Usando as informações ->
(a) De acordo com o trecho do documento sobre ataques a cientistas e jornalistas, que proporção dos pesquisadores do clima sofreu ameaças à sua segurança, segundo o estudo da Unesco de 2024?
(b) Reescreva de forma mais concisa o parágrafo do trecho do documento que começa com "A ofensiva não se limita", mantendo os dados principais.
(c) Transcreva literalmente o segmento do trecho do documento que vai de "Ataques sobem, e" a "do setor privado.".

Trecho do documento ->
════════════════════

Ataques sobem, e negacionistas do clima tentam calar cientistas e imprensa
Uma onda de ataques contra jornalistas e cientistas que lidam com temas ambientais ganha força e abre uma nova fronteira de preocupação no combate às mudanças climáticas.
Levantamentos realizados por organismos internacionais e entidades de pesquisa revelam que o avanço do populismo, a erosão da democracia, a desinformação e o impacto de novas tecnologias estão colocando pressão sobre a segurança e a liberdade de cientistas. Segundo um estudo da Unesco, de 2024, dois de cada cinco pesquisadores do clima sofreram ameaças à sua segurança.
A constatação das pesquisas é de que os ataques não ocorrem por acaso e são orquestrados a partir de interesses específicos, seja por parte de autoridades ou do setor privado.
A ofensiva não se limita aos cientistas que lidam com meio ambiente. Na pandemia da covid-19, a Unesco destaca que um de cada cinco cientistas que trabalhou na busca por vacinas ou remédios registraram ter sofrido ataques. No caso das mulheres pesquisadoras, metade delas aponta que foi alvo de assédio.

════════════════════

Dados fornecidos ->
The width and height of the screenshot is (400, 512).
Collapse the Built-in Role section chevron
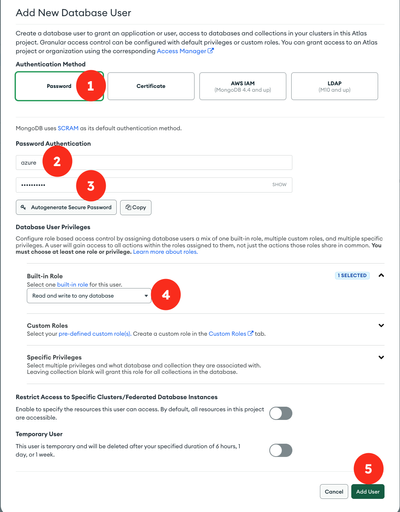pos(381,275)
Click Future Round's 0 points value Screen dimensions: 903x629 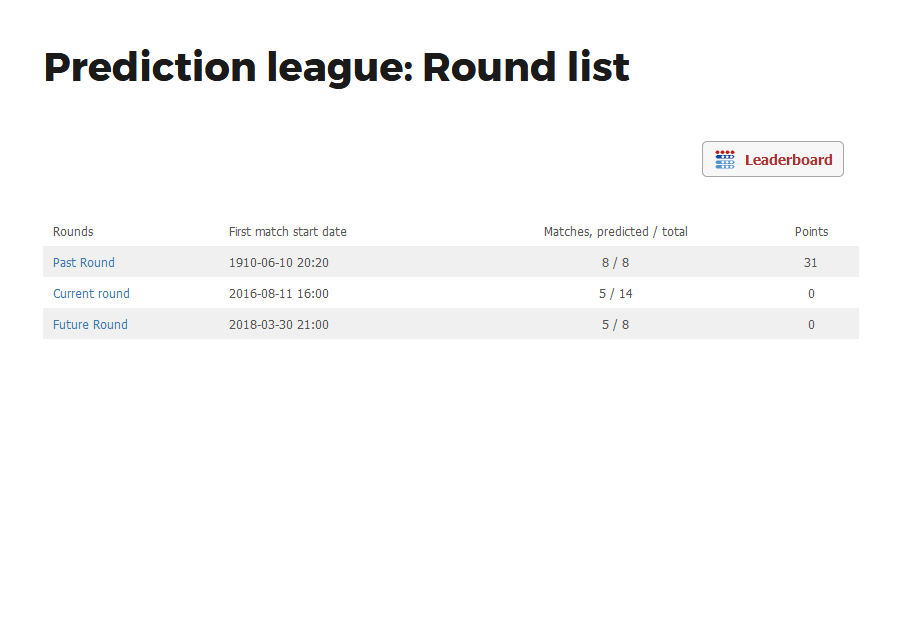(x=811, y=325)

════════════════════

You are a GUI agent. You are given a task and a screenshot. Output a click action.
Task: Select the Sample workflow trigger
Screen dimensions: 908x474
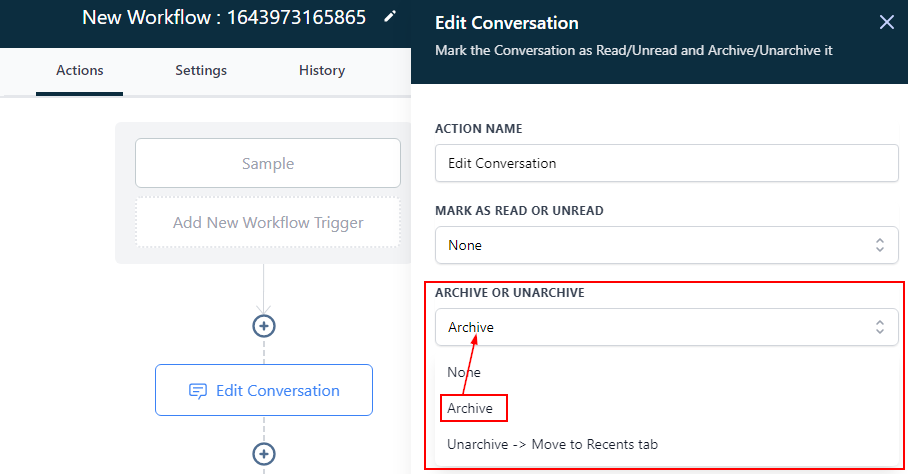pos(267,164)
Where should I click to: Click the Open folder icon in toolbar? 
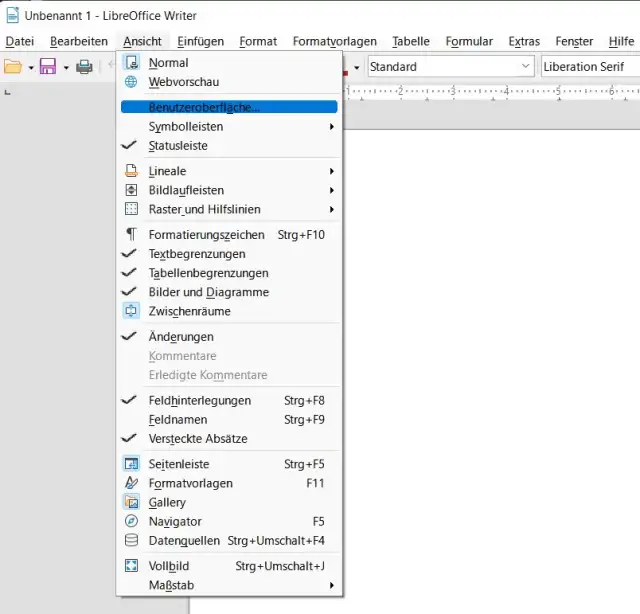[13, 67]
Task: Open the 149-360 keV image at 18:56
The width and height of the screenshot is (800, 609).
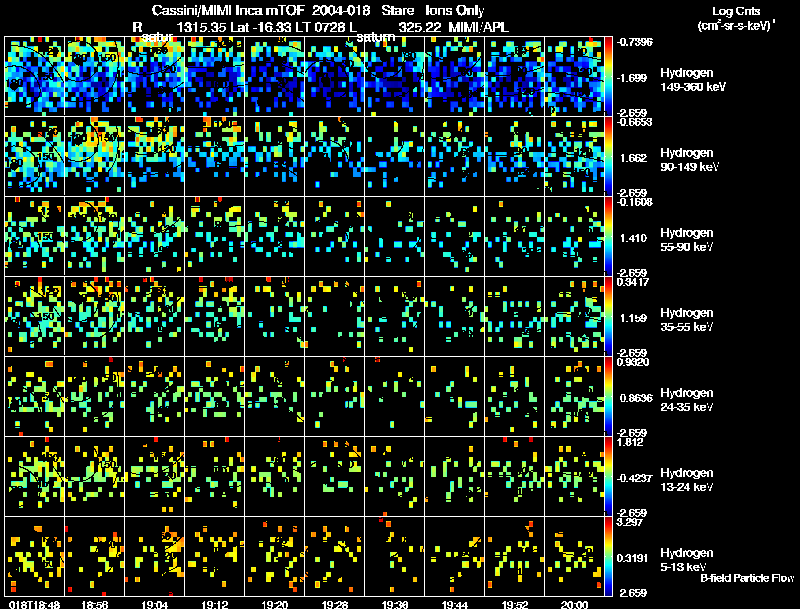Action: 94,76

════════════════════

Resultados esperados ->
(a) Dois de cada cinco pesquisadores do clima.

(b) A ofensiva também atinge cientistas de fora da área ambiental. Segundo a Unesco, na pandemia de covid-19, um em cada cinco cientistas que trabalharam com vacinas ou remédios relatou ter sofrido ataques. Entre as pesquisadoras, metade afirma ter sido alvo de assédio.

(c)
Ataques sobem, e negacionistas do clima tentam calar cientistas e imprensa
Uma onda de ataques contra jornalistas e cientistas que lidam com temas ambientais ganha força e abre uma nova fronteira de preocupação no combate às mudanças climáticas.
Levantamentos realizados por organismos internacionais e entidades de pesquisa revelam que o avanço do populismo, a erosão da democracia, a desinformação e o impacto de novas tecnologias estão colocando pressão sobre a segurança e a liberdade de cientistas. Segundo um estudo da Unesco, de 2024, dois de cada cinco pesquisadores do clima sofreram ameaças à sua segurança.
A constatação das pesquisas é de que os ataques não ocorrem por acaso e são orquestrados a partir de interesses específicos, seja por parte de autoridades ou do setor privado.